▸ **DATA FOR THIS TASK**:
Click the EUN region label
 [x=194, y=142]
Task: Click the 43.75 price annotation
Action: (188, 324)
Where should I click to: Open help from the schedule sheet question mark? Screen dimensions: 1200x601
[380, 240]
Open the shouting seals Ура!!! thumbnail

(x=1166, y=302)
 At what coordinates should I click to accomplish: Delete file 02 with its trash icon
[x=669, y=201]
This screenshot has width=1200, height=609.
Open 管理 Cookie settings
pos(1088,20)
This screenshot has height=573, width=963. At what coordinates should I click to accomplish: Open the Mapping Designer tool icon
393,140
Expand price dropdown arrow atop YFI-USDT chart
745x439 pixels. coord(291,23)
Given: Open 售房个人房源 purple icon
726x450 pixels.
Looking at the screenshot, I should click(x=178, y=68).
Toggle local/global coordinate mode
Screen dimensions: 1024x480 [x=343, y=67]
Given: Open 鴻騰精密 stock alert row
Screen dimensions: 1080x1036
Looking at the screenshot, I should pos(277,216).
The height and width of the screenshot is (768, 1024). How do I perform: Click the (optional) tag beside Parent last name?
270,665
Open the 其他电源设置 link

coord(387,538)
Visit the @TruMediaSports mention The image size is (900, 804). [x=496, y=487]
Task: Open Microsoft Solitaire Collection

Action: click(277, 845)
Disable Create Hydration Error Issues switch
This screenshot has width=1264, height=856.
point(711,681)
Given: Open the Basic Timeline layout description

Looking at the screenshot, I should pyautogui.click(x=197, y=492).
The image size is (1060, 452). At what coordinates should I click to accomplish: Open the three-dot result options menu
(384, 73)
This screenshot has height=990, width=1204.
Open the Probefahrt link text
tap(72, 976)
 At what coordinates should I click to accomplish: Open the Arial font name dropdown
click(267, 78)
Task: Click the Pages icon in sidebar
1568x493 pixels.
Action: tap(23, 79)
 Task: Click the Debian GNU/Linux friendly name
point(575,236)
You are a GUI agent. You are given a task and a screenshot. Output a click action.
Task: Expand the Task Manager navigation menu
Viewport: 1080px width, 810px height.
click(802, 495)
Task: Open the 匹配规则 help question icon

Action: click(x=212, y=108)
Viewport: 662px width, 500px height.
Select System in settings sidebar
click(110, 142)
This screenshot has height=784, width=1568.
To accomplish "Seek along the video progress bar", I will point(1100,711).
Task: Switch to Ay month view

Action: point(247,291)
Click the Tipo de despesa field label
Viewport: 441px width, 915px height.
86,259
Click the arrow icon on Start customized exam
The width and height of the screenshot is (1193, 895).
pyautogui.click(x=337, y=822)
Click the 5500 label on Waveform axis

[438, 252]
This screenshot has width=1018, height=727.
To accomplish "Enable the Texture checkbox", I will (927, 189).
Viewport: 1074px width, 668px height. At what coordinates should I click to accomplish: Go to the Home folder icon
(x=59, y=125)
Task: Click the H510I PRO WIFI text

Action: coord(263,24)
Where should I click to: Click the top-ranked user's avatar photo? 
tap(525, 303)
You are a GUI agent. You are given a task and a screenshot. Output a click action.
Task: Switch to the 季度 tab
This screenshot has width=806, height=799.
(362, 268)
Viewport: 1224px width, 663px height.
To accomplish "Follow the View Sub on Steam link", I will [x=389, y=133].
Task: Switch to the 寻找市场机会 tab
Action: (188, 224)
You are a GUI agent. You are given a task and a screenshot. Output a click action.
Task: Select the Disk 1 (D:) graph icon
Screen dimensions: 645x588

▸ **TASK OBJECTIVE**:
Lay out the entries above as a two-column CSV with the columns instruction and response, one row per entry, putting each entry's text and its answer in a single quoted field with line breaks turned into spaces. Begin at the line that contains "Task: Open the 匹配规则 help question icon" and stop after the line that contains "I will point(1100,711).".

▸ **ANSWER**:
instruction,response
"Task: Open the 匹配规则 help question icon","Action: click(x=212, y=108)"
"Viewport: 662px width, 500px height. Select System in settings sidebar","click(110, 142)"
"This screenshot has height=784, width=1568. To accomplish ""Seek along the video progress bar"",","I will point(1100,711)."